多くの場合、普通自動車免許があれば働き始めることができ、朝と夕方の送迎時間帯のみの短時間勤務も可能です。
また、送迎業務以外の時間を自由に使えるため、プライベートとの両立もしやすく、定年後の生活スタイルに合わせやすい仕事といえます。
介護送迎ドライバー:人との関わりを大切にできる
介護送迎ドライバーは、デイサービスや介護施設を利用する高齢者の送迎を担当します。運転技術に加えて、高齢者への理解と思いやりの心が求められる職種です。
利用者との日常的なコミュニケーションを通じて、人との関わりを大切にしながら働けます。また、介護職員との連携も重要な役割となり、チームワークを活かした働き方が可能です。
同世代の方々と関わることで、自身の経験や価値観を活かせる場面も多く、やりがいを感じられるでしょう。
スクールバスドライバー:子供たちと明るく過ごせる
スクールバスドライバーは、幼稚園や学校の児童・生徒の送迎を担当する仕事です。
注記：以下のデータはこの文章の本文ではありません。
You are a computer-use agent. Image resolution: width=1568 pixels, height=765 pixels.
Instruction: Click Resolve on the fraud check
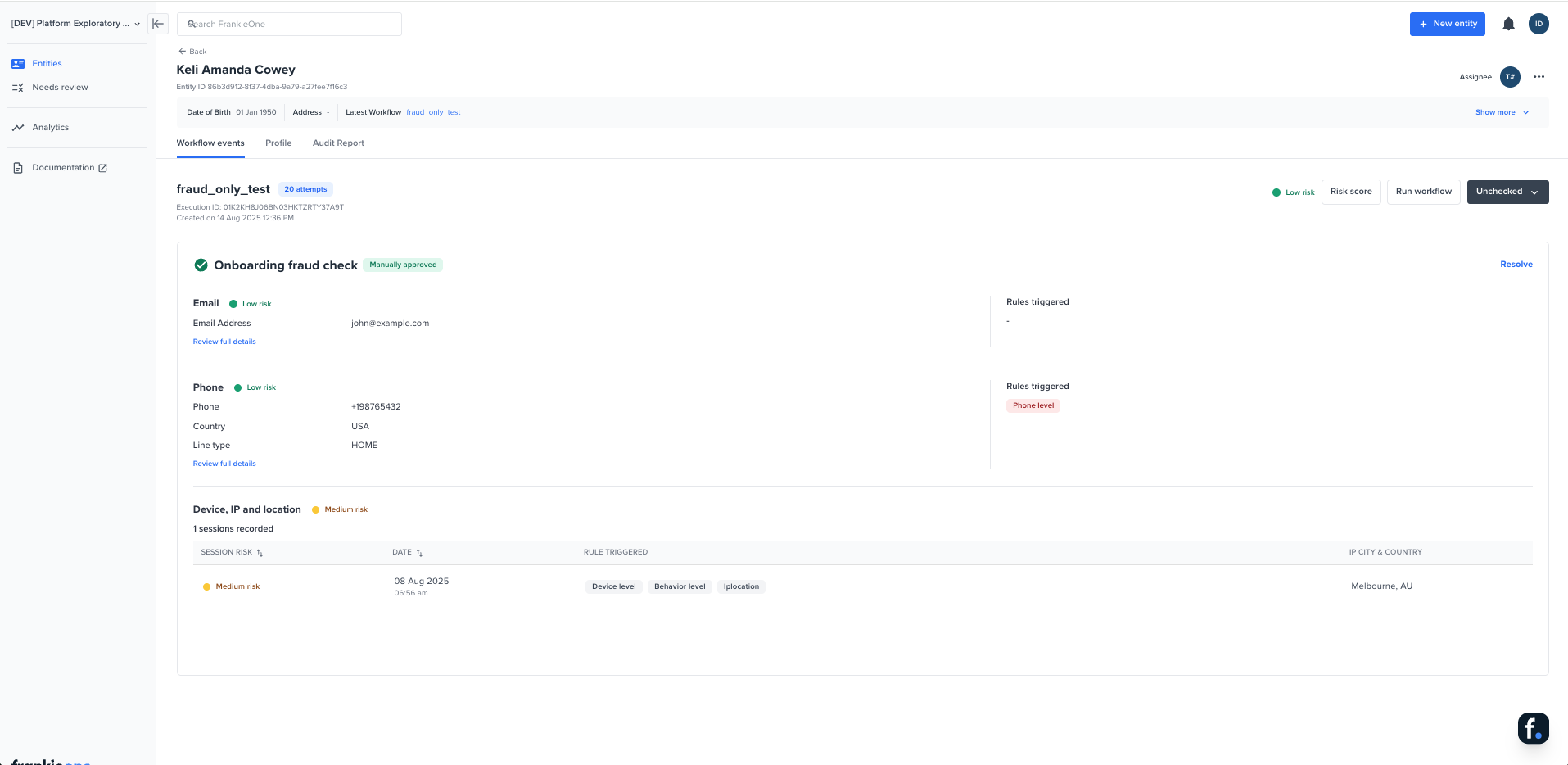(x=1516, y=265)
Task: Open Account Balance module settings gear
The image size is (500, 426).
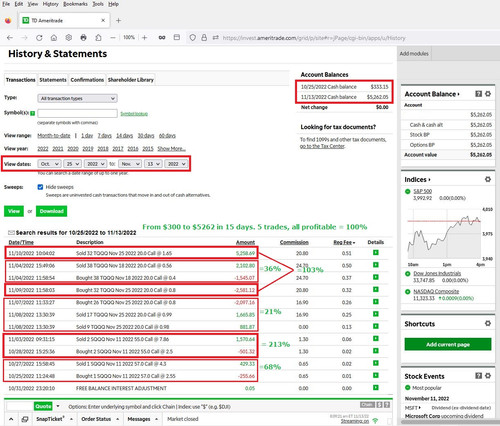Action: tap(488, 94)
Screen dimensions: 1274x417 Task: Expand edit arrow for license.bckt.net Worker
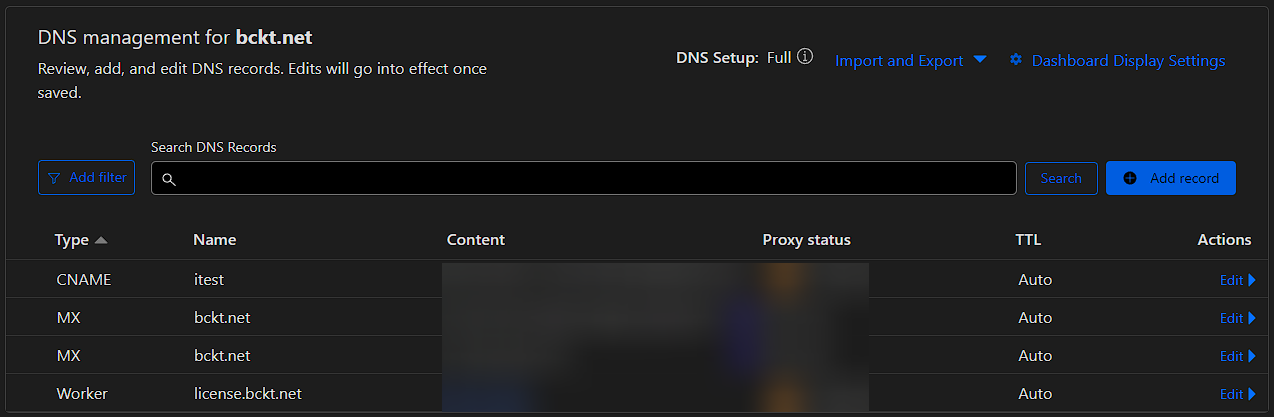1252,394
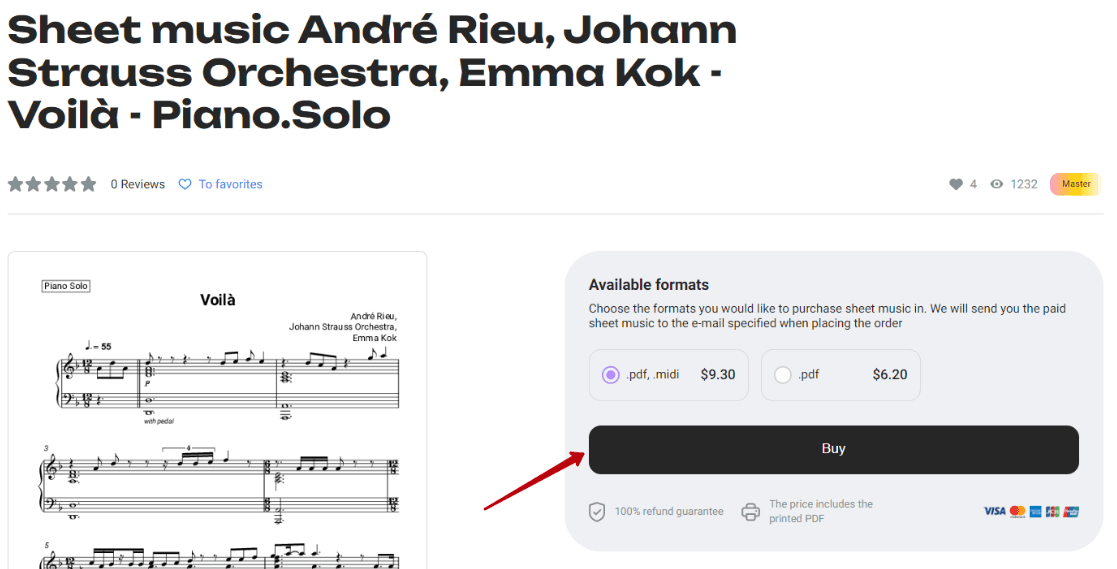Image resolution: width=1117 pixels, height=569 pixels.
Task: Click the Master difficulty badge
Action: (x=1076, y=184)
子供たちの安全を守りながら、明るい雰囲気の中で働けるのが特徴です。
通常、朝の登校時と下校時の決まった時間帯での勤務となるため、生活リズムが整いやすく、空いている時間を自分の趣味や家族との時間に使えます。
また、子供たちとの日々の関わりを通じて、活力をもらえる仕事でもあります。長年の運転経験を活かしながら、次世代の育成に関われる喜びがある職種です。
タクシードライバー:収入を自分でコントロール
タクシードライバーは、お客様を目的地まで安全に送迎する仕事です。接客力と運転技術が求められますが、働く時間を比較的自由に選べる特徴があります。
多くの場合、歩合制での給与体系となっているため、自身の努力次第で収入を増やせます。
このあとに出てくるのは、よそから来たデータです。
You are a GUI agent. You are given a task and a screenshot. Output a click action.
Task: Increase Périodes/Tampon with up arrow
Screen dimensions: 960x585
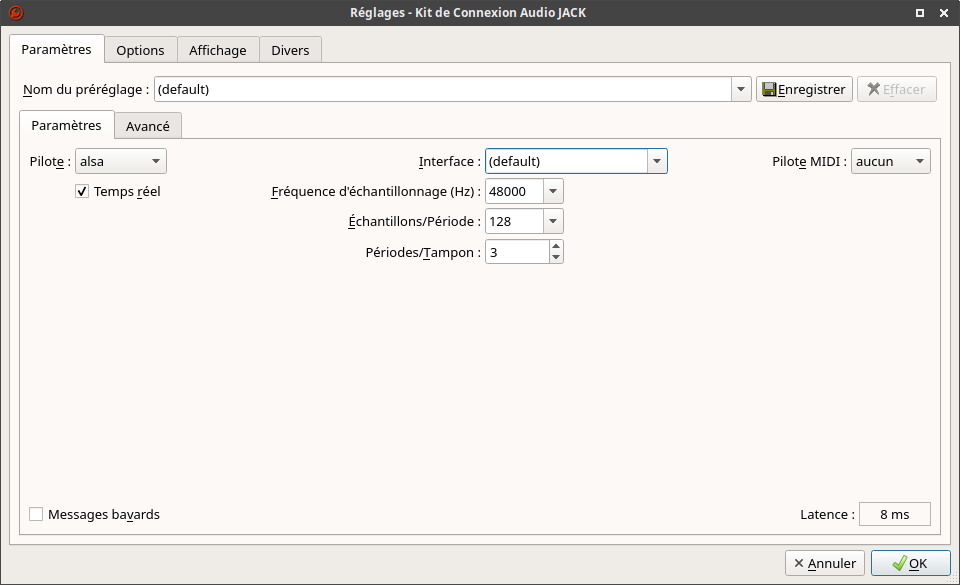556,246

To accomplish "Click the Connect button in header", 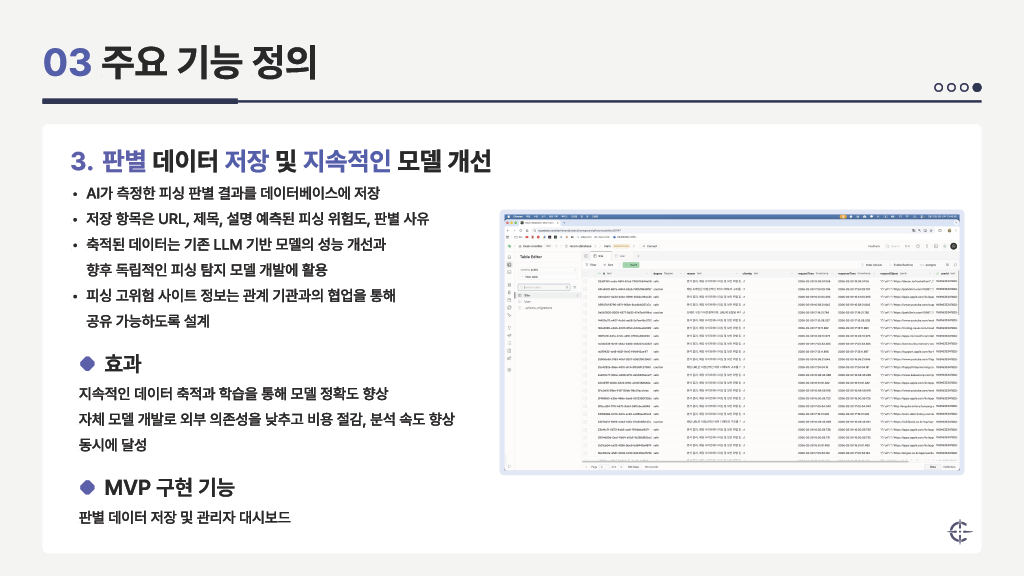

厚生労働省の統計によると、タクシードライバーの平均年齢は60.7歳と比較的高く、定年後の方も多く活躍している職種です。
また、二種免許の取得支援制度を設けている会社も多いため、未経験からのスタートも可能です。
参考
統計からみるハイヤー・タクシー運転者の仕事|厚生労働省
タクシー運転手|厚生労働省
企業送迎ドライバー:安定した勤務形態
企業送迎ドライバーは、会社員の通勤や、企業間の移動サービスを提供する仕事です。定期的なルートと時間帯での運行が主となるため、安定した勤務スケジュールを組みやすいのが特徴です。
多くの場合、固定給での雇用となり、安定した収入が期待できます。また、定期的に同じ利用者を送迎することで、なじみの関係を築きやすく、コミュニケーションも取りやすい環境です。
企業との長期的な契約に基づく仕事のため、継続的な雇用を見込めるのも大きな魅力となっています。
観光バスドライバー:豊富な経験を活かせる
観光バスドライバーは、観光客や団体客の送迎を担当する仕事です。長距離の運転技術と、観光案内などの幅広い知識が求められますが、これまでの人生で培った経験を存分に活かせる職種です。
旅行者との交流や、様々な観光地を訪れる機会があり、充実した仕事生活を送れます。大型免許は必要ですが、豊富な運転経験を持つシニア世代は特に歓迎されています。
また、団体旅行の添乗員や観光ガイドと協力しながら、お客様に思い出に残る旅を提供できるやりがいのある仕事です。
軽貨物ドライバー:体力に合わせて働ける
軽貨物ドライバーは、軽自動車を使用して小規模な配送業務をする仕事です。大型トラックと比べて、車両の運転や荷物の取り扱いが比較的容易なため、体力的な負担が少なくて済みます。
また、個人事業主として働くことも可能で、自分のペースで仕事量を調整できる柔軟性があります。普通自動車免許があれば始められ、初期投資も比較的少なく済むのが特徴です。
配送エリアも自身で選択できることが多く、無理のない範囲で働き続けられる職種として人気があります。
参考:宅配便配達員|厚生労働省
3.定年後のドライバー求人の探し方

定年後のドライバー職を探す際には、複数の方法を組み合わせることで、より良い職場に出会える可能性が高まります。ここでは、効果的な求人探しの方法をご紹介します。
ドライバー専門求人サイトを活用する
ドライバー専門の求人サイトや一般的な求人サイトには、豊富なドライバー求人が掲載されています。これらのサイトでは、勤務地や働く時間、必要な免許など、細かな条件で絞り込み検索が可能です。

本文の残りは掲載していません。